Echaba de menos el estar todos juntos. Pensaba en ello todos los días. Álvaro era un poco más pequeño cuando ocurrió y recordaba menos cosas, pero también se ponía muy triste cuando alcanzaba a ver alguna foto de toda la familia en el ordenador de mamá.

Se sentó junto a Marta pensando que, después de todo, era afortunada. Ella al menos podía ver a su padre y a su madre de vez en cuando, mientras su vecina...

Las niñas se sonrieron.

— ¿Qué tal? —preguntó Marta en cuanto Eugenia se sentó junto a ella.

—Bien. Ya queda poco para que acabe el cole. Perderemos de vista los libros y los profesores. Aunque no a algunos niños raritos —añadió haciendo un ademán con la cabeza en dirección a Raúl.

Las dos niñas lo miraron. El chico seguía con la cara pegada al cristal viendo pasar las líneas discontinuas de la carretera. Ellas se llevaron una mano a la boca para ahogar una risa nerviosa y siguieron hablando animadamente.

Sofía entró en el residencial tras despedir a los niños. Hoy en particular estaba triste. Siempre había tenido facilidad para recordar las fechas: el día en que comenzó su relación con Luis, el padre de sus hijos; el día de su boda, el nacimiento de los pequeños, cuando compraron la primera casa, el día en que murió Punky, su perrita yorkshire de toda la vida…

Hoy se cumplían cinco años de su separación. No fueron tiempos fáciles y no quería recordar ciertas cosas, pero algunas escenas venían a su mente una y otra vez. Y lo peor no era lo que recordaba, sino lo que no había visto, lo que tenía que imaginar.

La verdad es que ni siquiera lo vio venir. Algunos matrimonios se distancian con el tiempo. La rutina y las responsabilidades ganan terreno al deseo y a la pasión. Se pierden hábitos saludables como besarse al entrar o al salir de casa, sentarse juntos a ver la tele, charlar sobre cómo ha ido el día, preocuparse por el otro, tenerlo en cuenta. Los hijos se convierten en el tema de conversación por excelencia y trabajar para pagar las facturas ocupa el resto del tiempo.

Sofía creía que su matrimonio iba bien. Era cierto que los niños eran pequeños y demandaban mucho, pero ella se esforzaba por dedicarle a Luis el tiempo que merecía. Al parecer, no fue suficiente. El maldito cabrón había conocido a una jovencita que le llenó la cabeza de pájaros y se lo llevó a la cama en cuanto pudo. Tal vez se sintió atraída por su madurez. Quizás fue su traje de trescientos euros o su barba canosa, que le daba un aspecto interesante y viril. O tal vez su nómina de ingeniero y su trabajo en el ayuntamiento donde coincidieron Luis de jefe y ella (de la que nunca quiso saber ni el nombre) de becaria.
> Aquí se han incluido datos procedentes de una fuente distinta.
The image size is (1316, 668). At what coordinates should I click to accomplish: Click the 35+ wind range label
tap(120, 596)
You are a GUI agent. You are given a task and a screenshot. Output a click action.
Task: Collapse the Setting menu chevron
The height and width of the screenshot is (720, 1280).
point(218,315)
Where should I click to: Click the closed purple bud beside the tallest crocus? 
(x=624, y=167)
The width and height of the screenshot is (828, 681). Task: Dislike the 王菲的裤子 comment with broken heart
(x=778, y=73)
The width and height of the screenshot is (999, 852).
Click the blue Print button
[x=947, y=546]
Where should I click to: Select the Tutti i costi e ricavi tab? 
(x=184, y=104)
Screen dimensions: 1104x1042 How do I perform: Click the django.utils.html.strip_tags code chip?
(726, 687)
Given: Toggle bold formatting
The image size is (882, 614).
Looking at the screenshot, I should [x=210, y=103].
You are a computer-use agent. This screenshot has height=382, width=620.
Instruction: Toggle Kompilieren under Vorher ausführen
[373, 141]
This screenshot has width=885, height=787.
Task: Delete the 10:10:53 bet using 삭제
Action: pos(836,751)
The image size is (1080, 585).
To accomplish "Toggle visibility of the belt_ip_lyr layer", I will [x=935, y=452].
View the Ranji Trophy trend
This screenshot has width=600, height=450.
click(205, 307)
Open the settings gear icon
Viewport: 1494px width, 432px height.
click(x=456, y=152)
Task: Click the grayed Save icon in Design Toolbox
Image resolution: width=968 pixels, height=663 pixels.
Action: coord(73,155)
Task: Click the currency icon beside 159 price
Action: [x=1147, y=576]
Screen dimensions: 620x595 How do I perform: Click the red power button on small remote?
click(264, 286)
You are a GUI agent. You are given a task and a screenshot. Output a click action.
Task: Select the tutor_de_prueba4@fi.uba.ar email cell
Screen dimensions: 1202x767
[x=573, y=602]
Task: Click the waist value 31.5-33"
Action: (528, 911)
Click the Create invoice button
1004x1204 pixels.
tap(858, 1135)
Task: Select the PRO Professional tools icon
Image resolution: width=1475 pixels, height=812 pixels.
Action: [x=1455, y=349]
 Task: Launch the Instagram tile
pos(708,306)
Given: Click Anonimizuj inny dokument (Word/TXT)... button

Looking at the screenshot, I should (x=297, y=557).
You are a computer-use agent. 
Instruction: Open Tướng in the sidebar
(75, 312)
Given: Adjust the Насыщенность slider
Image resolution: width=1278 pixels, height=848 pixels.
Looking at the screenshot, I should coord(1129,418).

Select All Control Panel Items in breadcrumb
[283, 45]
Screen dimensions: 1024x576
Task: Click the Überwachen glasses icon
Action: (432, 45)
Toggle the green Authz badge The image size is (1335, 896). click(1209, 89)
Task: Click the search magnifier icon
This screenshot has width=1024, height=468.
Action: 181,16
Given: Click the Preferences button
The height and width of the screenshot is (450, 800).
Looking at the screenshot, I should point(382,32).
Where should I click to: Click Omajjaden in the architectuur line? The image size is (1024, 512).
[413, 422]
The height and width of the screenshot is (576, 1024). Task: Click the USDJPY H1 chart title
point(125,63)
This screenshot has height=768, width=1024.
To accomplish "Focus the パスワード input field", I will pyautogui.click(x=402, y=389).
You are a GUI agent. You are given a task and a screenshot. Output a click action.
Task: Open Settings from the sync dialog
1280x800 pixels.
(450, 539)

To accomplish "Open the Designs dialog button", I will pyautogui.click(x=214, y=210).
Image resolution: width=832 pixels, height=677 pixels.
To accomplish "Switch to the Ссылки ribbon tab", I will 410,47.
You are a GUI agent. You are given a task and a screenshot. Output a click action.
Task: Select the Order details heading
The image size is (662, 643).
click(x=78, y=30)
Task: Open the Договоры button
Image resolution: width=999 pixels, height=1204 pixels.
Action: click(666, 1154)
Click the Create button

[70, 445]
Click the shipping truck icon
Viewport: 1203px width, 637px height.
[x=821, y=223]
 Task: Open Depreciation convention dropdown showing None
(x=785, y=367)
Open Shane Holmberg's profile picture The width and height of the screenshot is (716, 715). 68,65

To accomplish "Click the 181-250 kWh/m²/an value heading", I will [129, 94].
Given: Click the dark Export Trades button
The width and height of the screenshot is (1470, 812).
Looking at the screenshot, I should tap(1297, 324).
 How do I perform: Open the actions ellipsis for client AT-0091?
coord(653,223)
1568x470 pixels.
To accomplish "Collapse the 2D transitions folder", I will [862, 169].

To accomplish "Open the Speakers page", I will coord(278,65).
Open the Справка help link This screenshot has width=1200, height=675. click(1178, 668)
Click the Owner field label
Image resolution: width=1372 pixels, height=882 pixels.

¿Y él? Él empezó a sentirse más joven, más guapo, más interesante. Recibía toda la atención que creía merecer y una hermosa sonrisa todas las mañanas bañada en rojo carmín, y no desde una cara soñolienta y cansada. Pensaba solamente en sus necesidades, en sus pasiones renovadas, en sus posibilidades. De repente, la familia le asfixiaba, no le dejaba el espacio necesario para expandirse. ¡Menuda gilipollez! A Sofía se le ocurría ahora un par de buenas maneras de expandirle los pocos sesos que le quedaban en esa cabeza de chorlito. Ya lo creo que sí. Machacarle la cabeza de arriba y la de abajo también que, a fin de cuentas, era con la que más pensaba a juzgar por sus actos.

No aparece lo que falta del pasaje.